• **练习**: 从含有“This screenshot has”的那一行开始，一直到材料最后一行，把这些行原样照抄下来，首尾两行都算在内。答案里不要包含图片。

• **截图与页面的定位记录**:
★ ★ ★

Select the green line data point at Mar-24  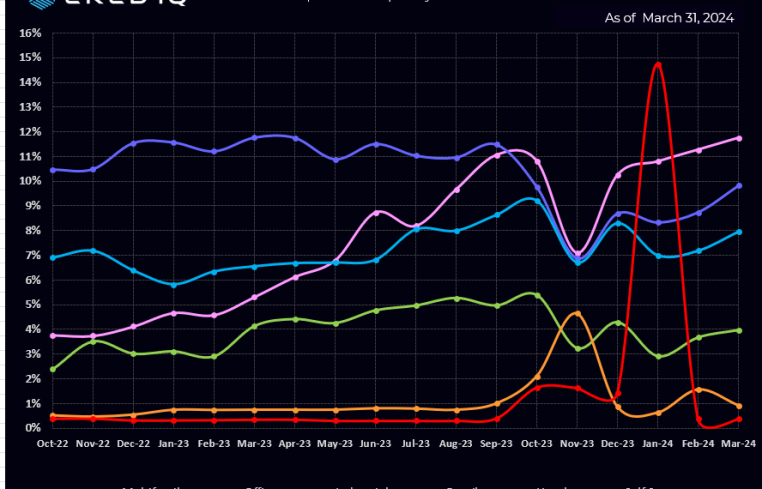[x=739, y=330]
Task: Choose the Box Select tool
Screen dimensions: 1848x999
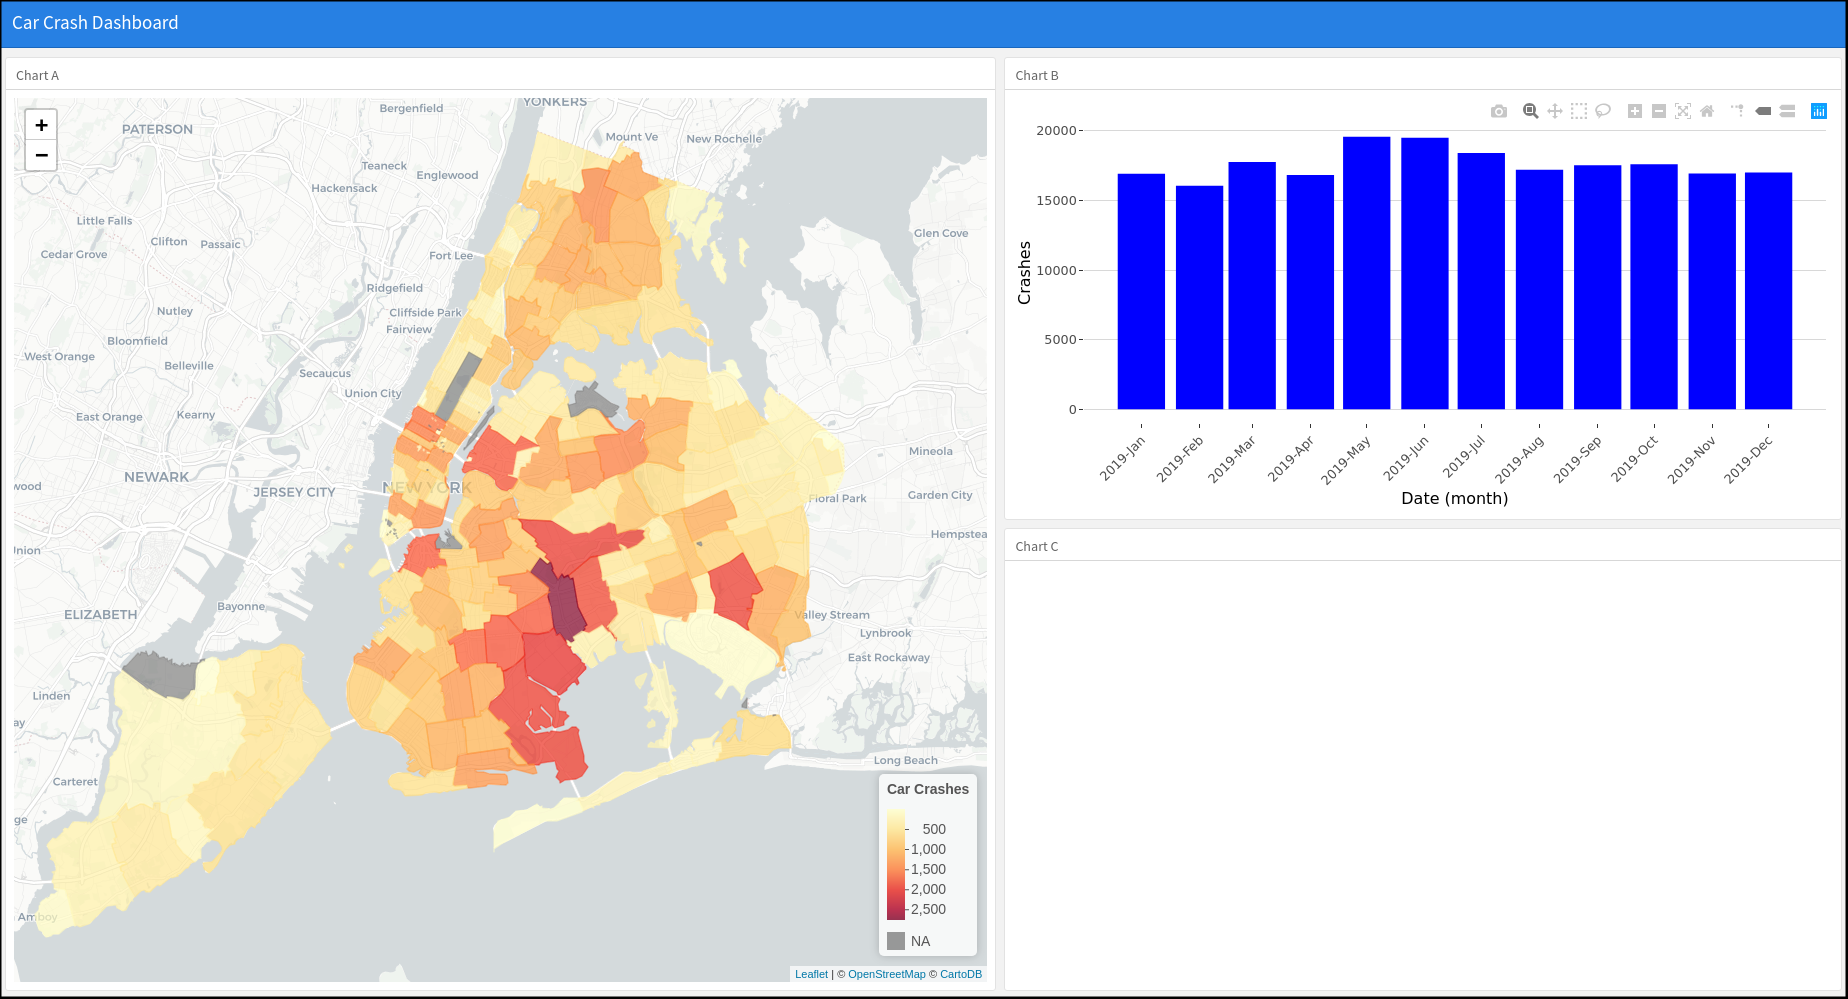Action: (x=1578, y=111)
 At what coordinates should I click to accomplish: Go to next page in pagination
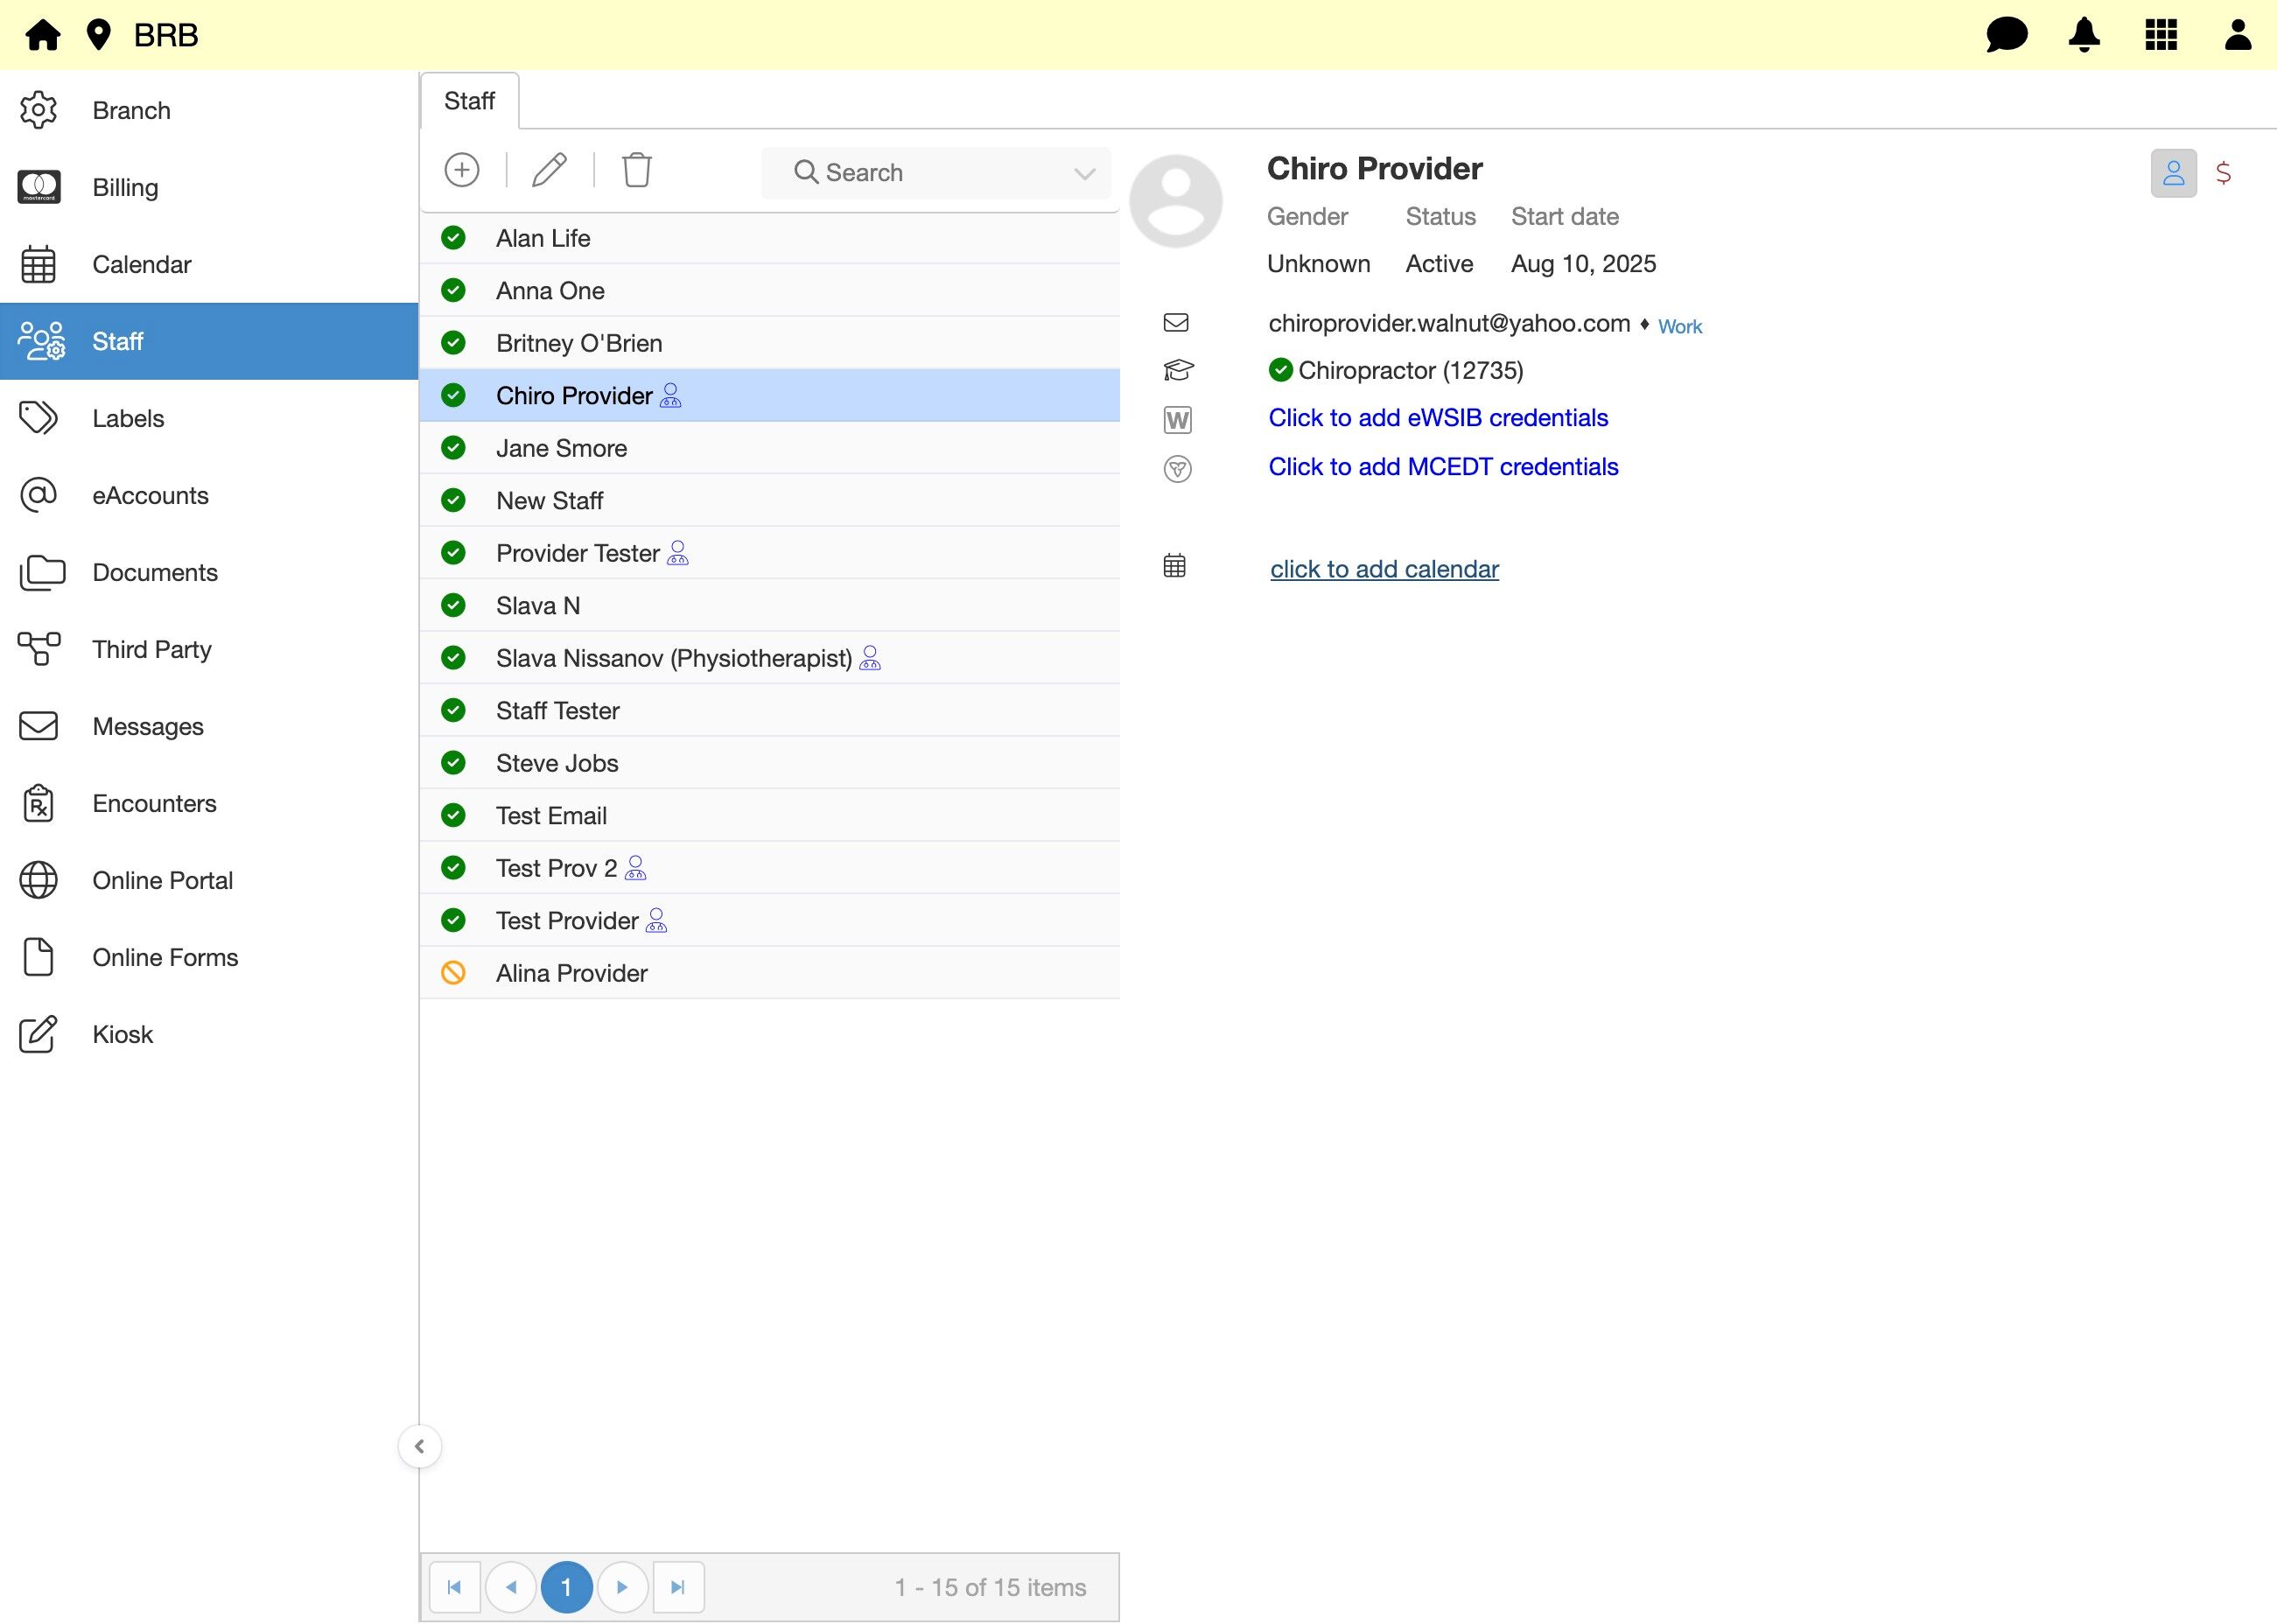click(622, 1587)
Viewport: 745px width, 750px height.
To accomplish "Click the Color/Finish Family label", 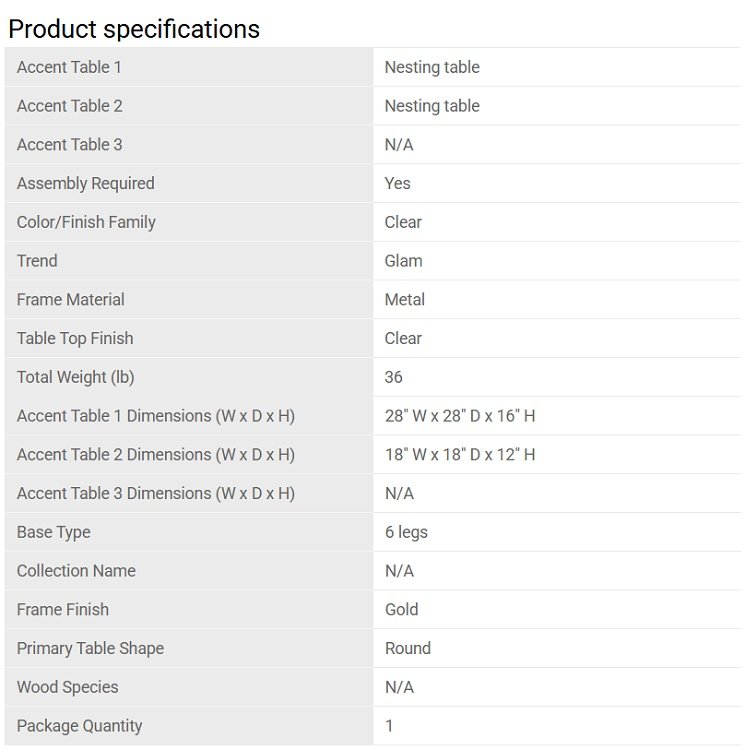I will click(x=86, y=222).
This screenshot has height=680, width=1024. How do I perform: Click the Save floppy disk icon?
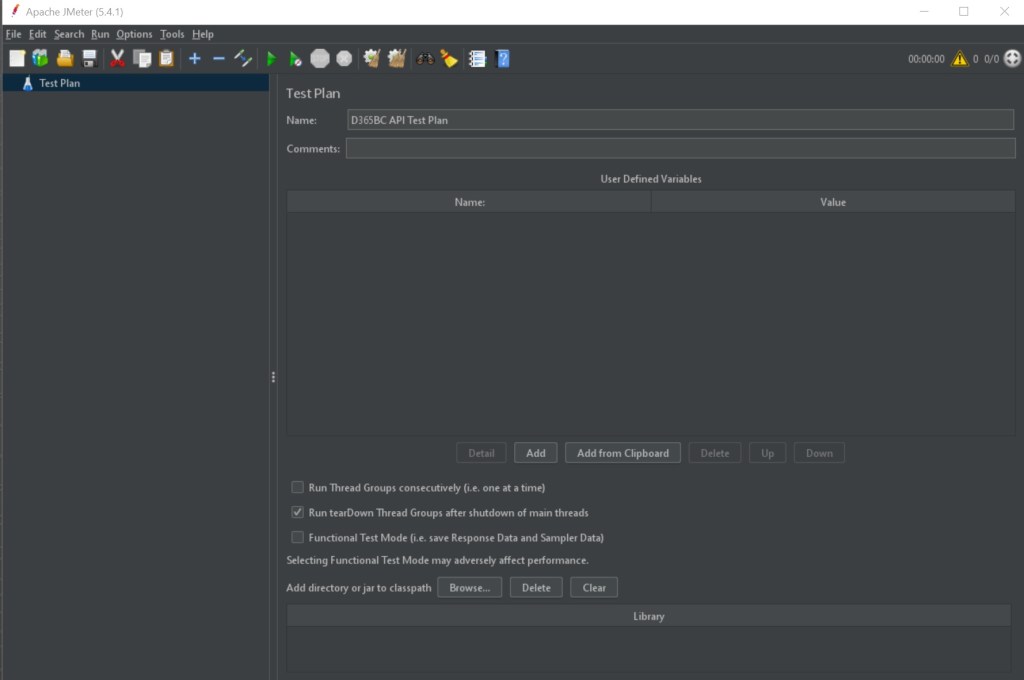coord(90,59)
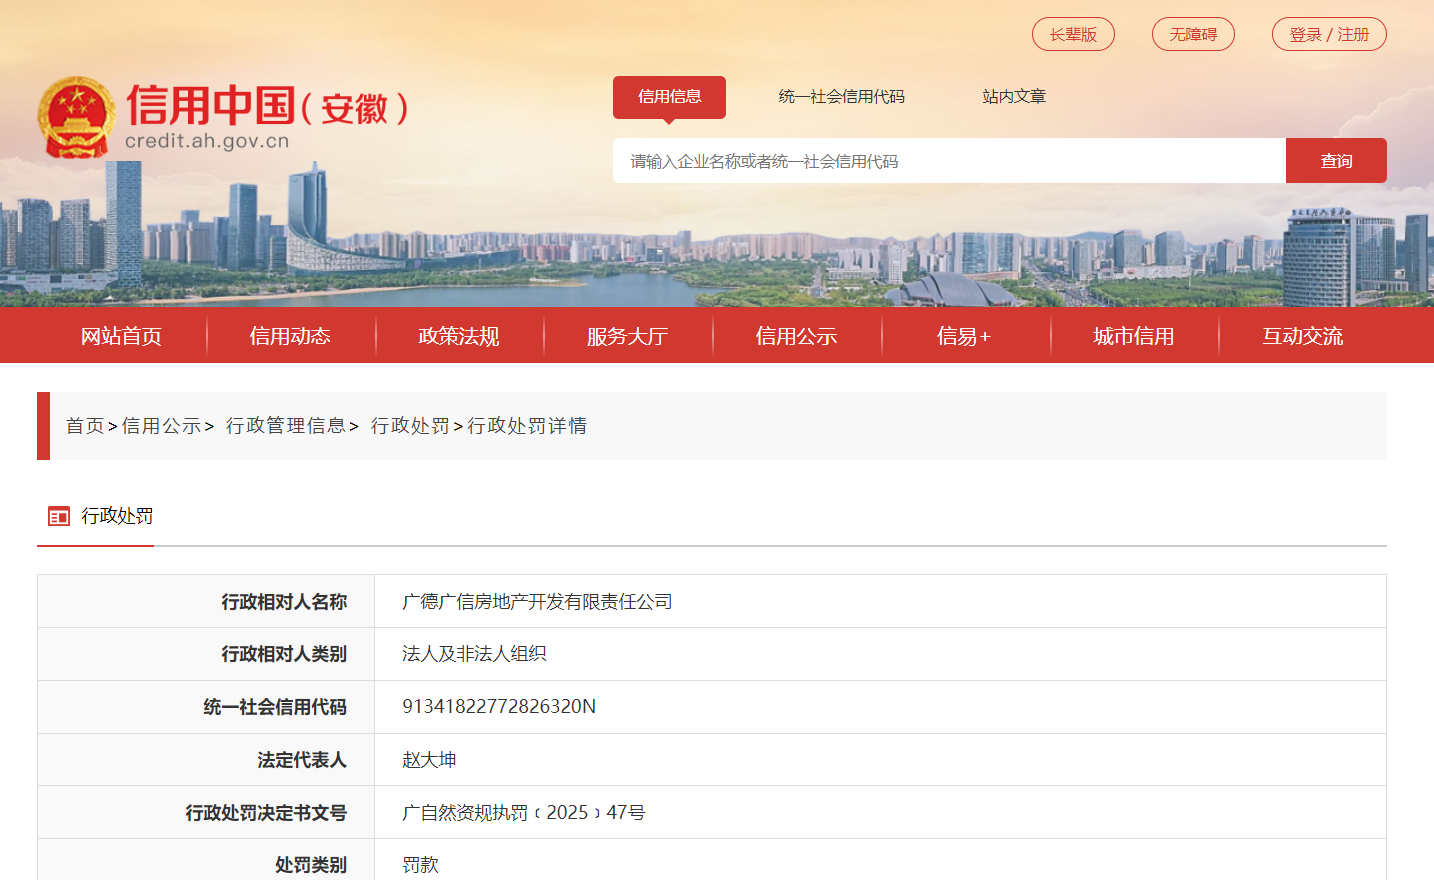Open the 信用动态 menu
Image resolution: width=1434 pixels, height=880 pixels.
point(290,335)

★ ★ ★

• **最终结果**:
This screenshot has height=680, width=1024. How do I perform: Click the Save floppy disk icon?
coord(90,59)
Open the 信用动态 menu
Image resolution: width=1434 pixels, height=880 pixels.
point(290,335)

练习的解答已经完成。